What the task requires:
Copy out the rows word for word, starting with the line that contains "The height and width of the screenshot is (733, 1476)." and going on through the line that contains "card-description: Личный аккаунт, причина продажи: нет вре… is". Leave the pictures out.

Material for the task:
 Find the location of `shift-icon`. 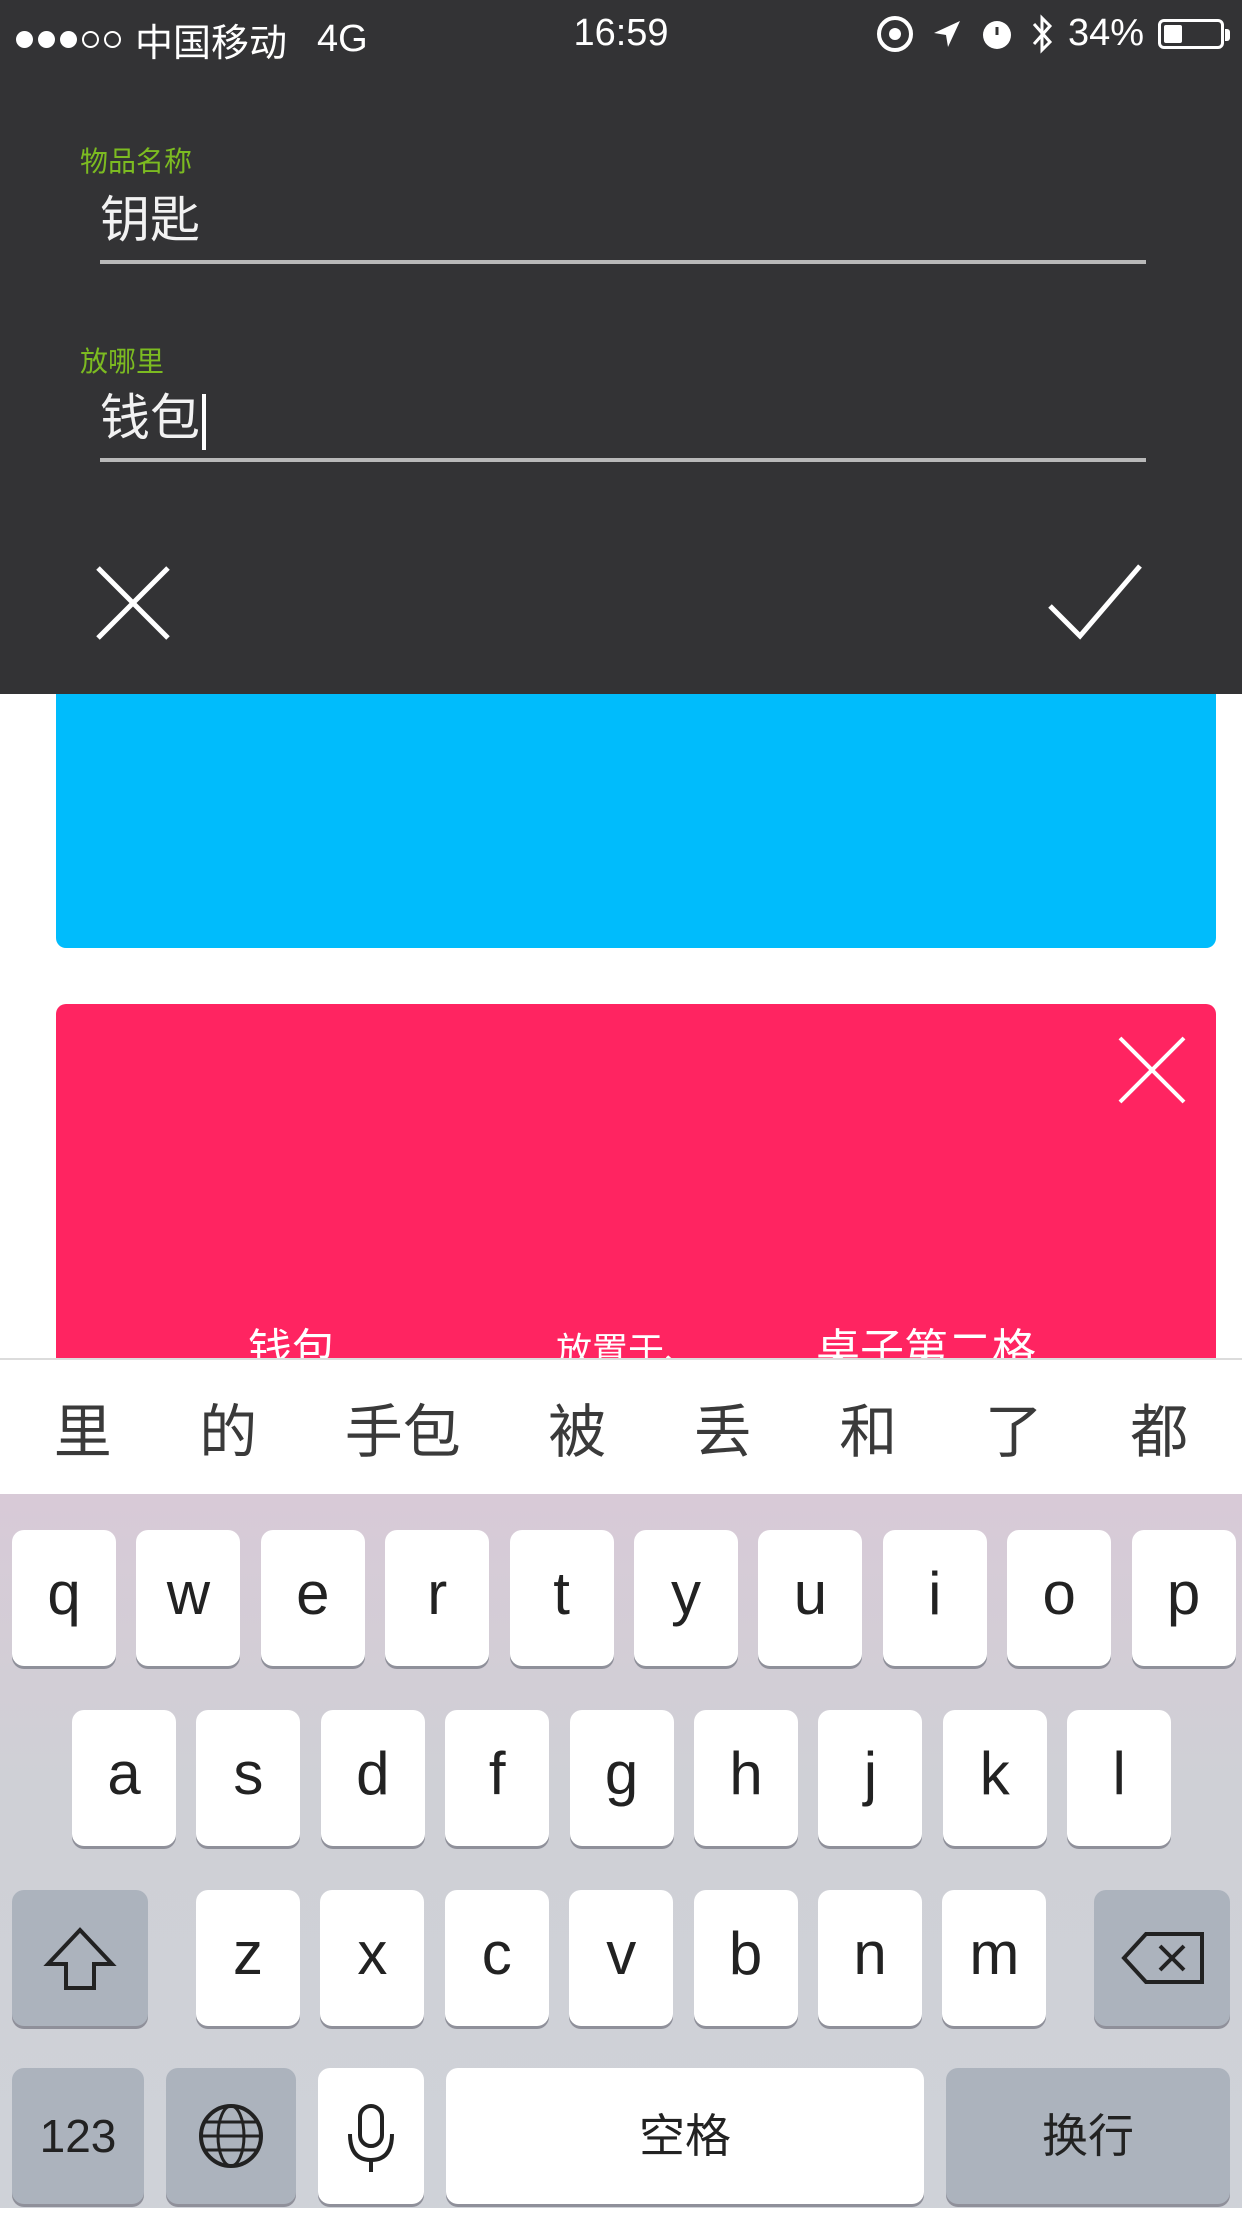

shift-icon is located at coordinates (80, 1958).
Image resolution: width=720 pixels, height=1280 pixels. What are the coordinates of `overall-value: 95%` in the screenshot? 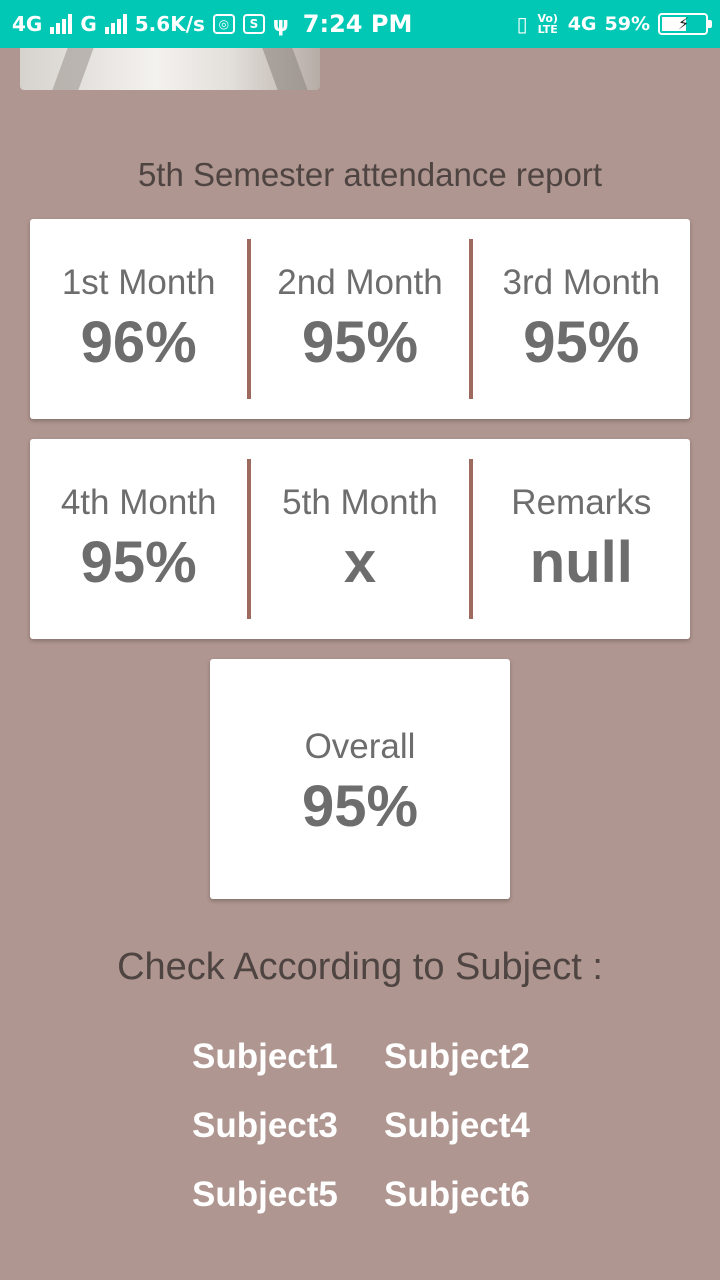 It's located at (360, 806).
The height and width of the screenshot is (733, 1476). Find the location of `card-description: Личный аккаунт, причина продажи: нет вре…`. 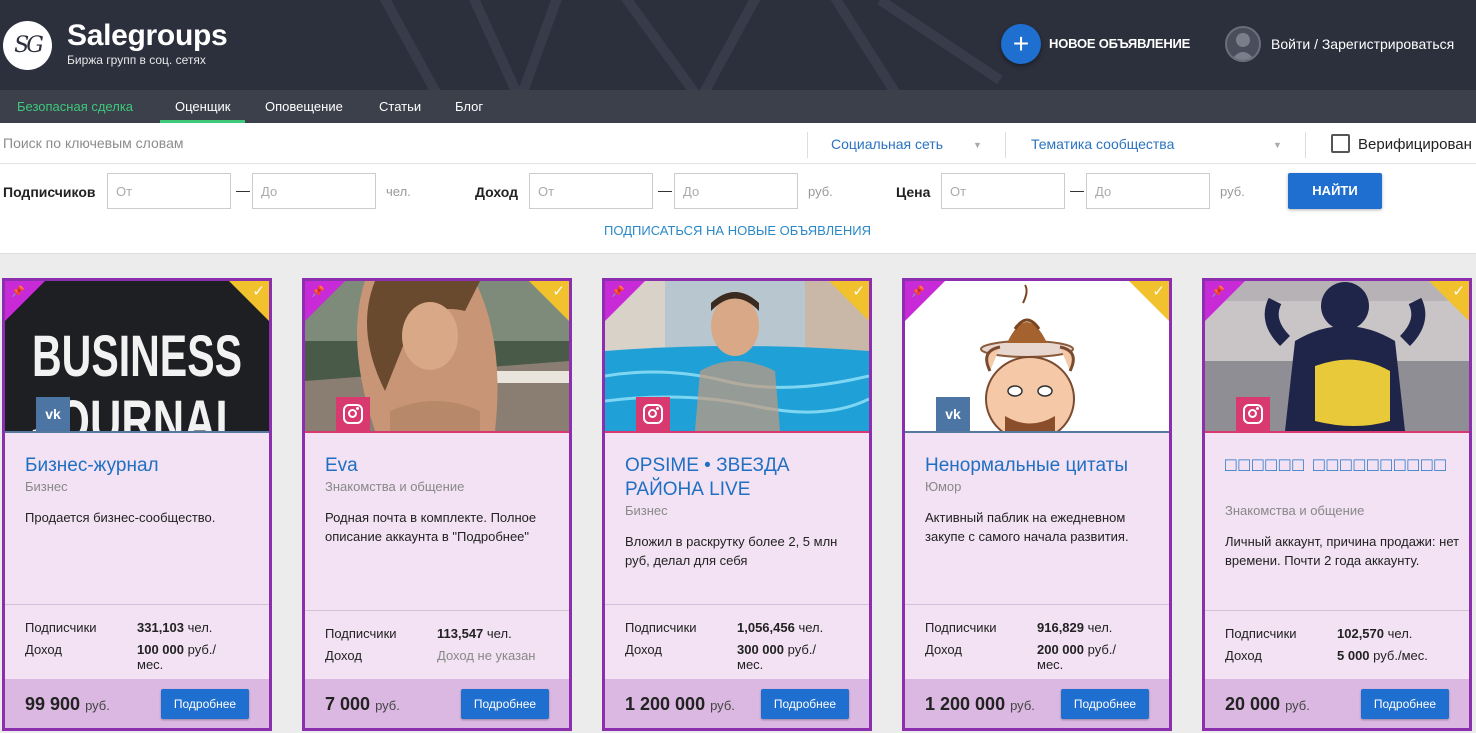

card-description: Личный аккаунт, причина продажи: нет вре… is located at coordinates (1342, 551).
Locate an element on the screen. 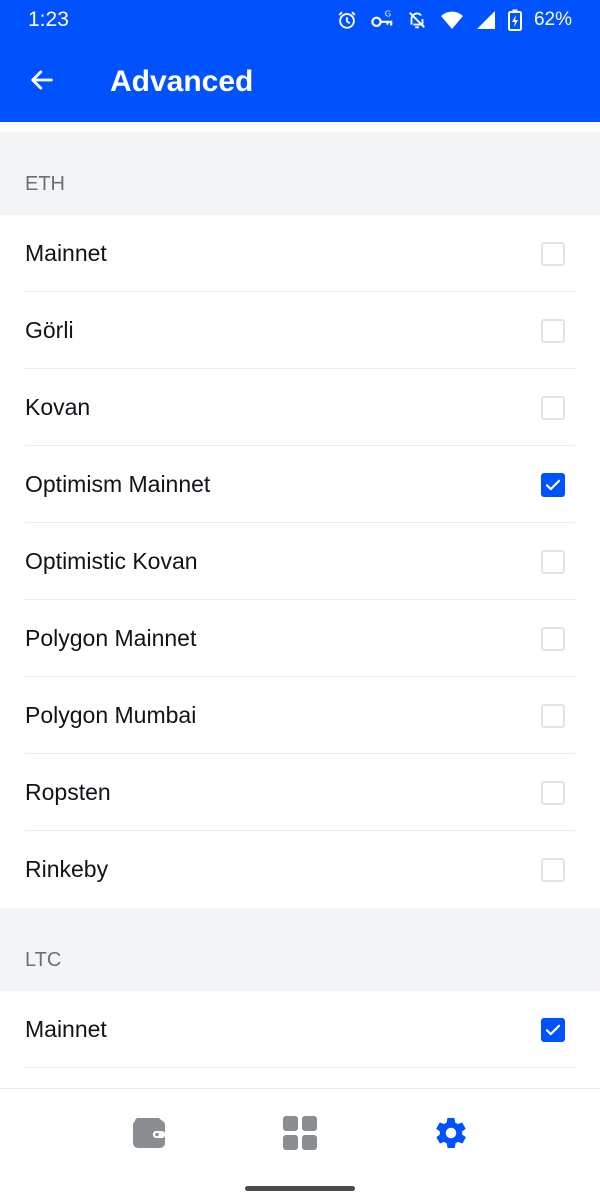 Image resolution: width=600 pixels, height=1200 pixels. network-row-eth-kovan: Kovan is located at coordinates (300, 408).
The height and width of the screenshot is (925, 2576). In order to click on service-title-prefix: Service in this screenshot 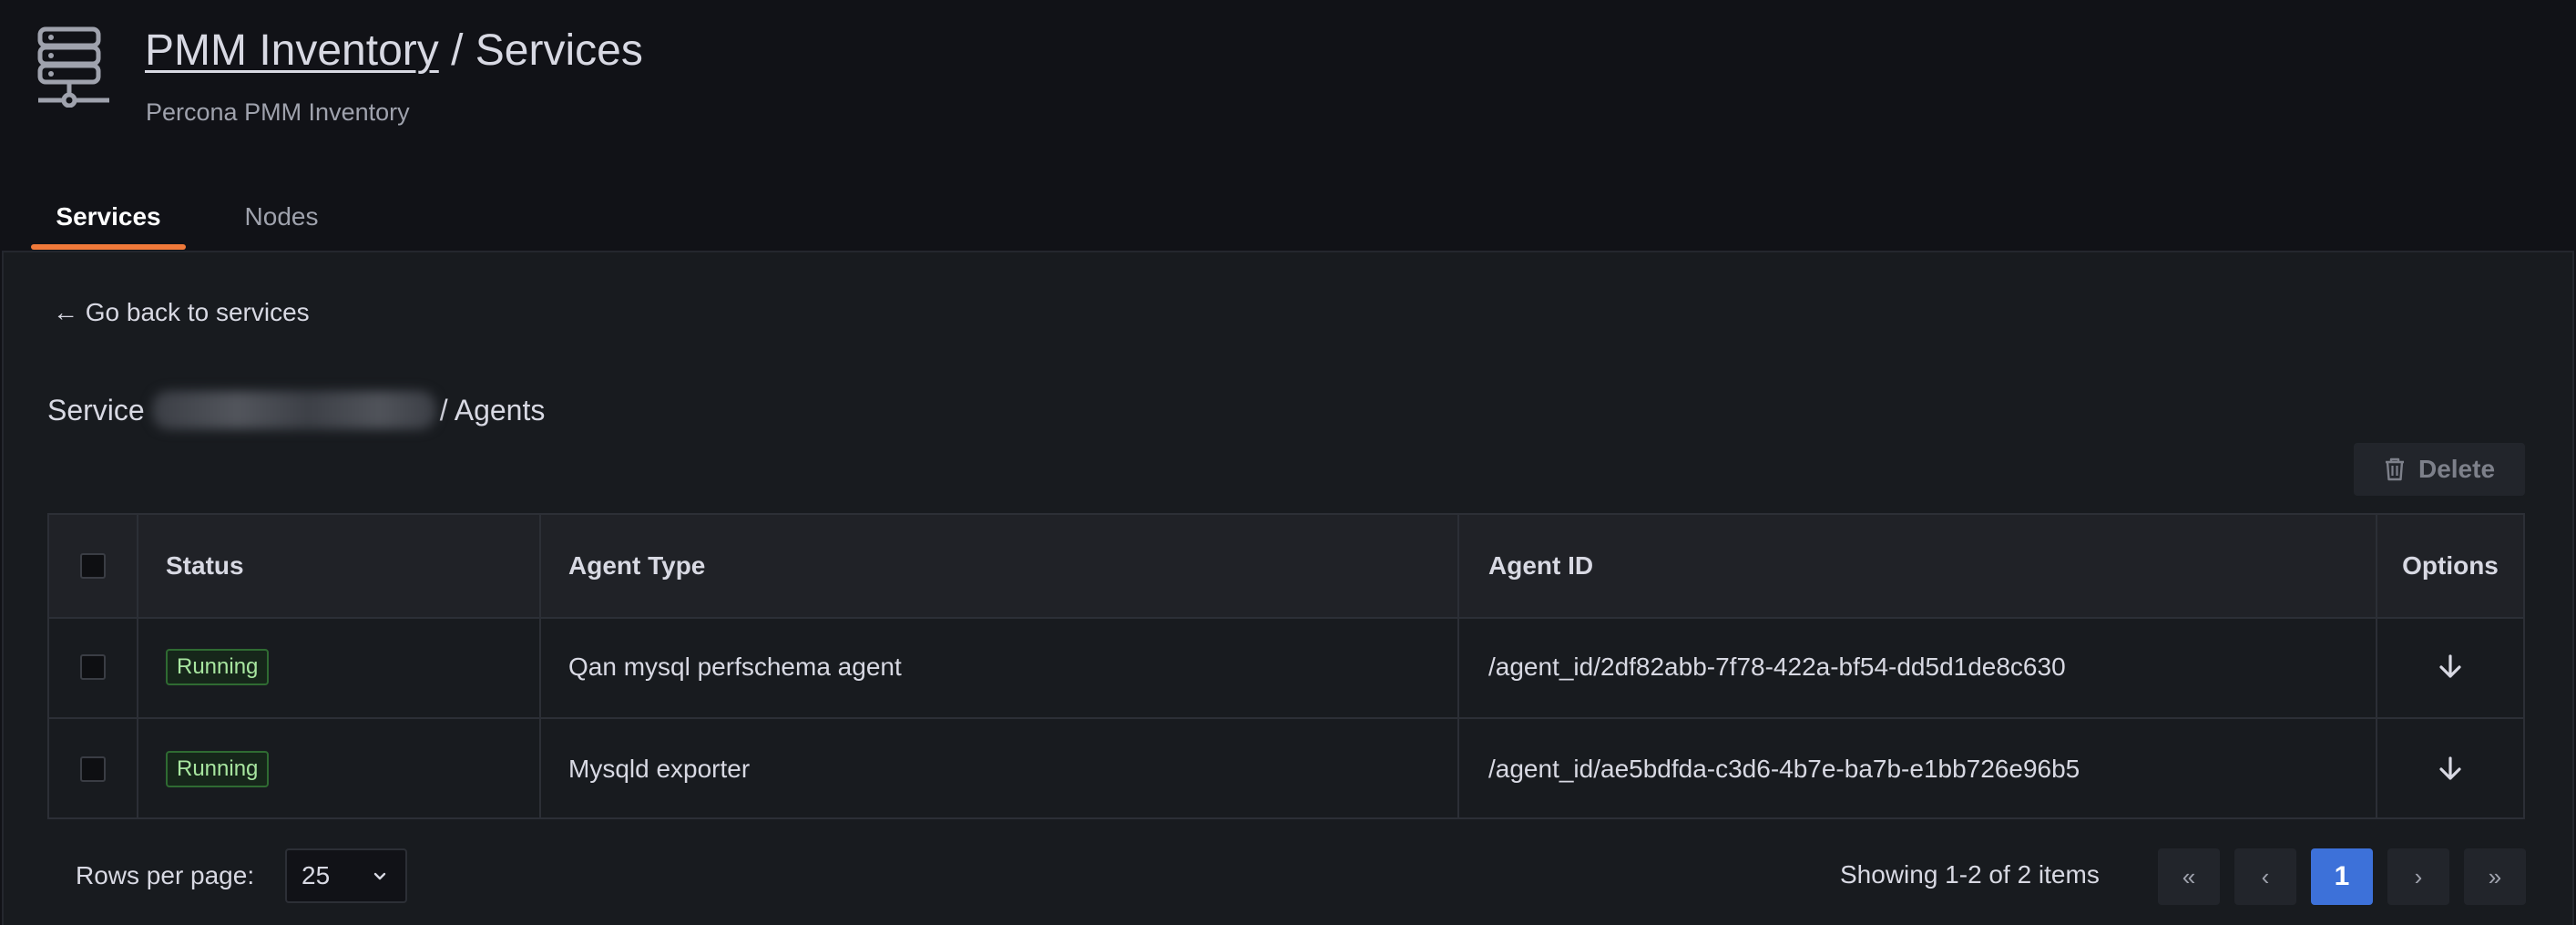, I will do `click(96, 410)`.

Solution to this task:
The height and width of the screenshot is (733, 1476). Find the location of `card-description: Личный аккаунт, причина продажи: нет вре…`. 

card-description: Личный аккаунт, причина продажи: нет вре… is located at coordinates (1342, 551).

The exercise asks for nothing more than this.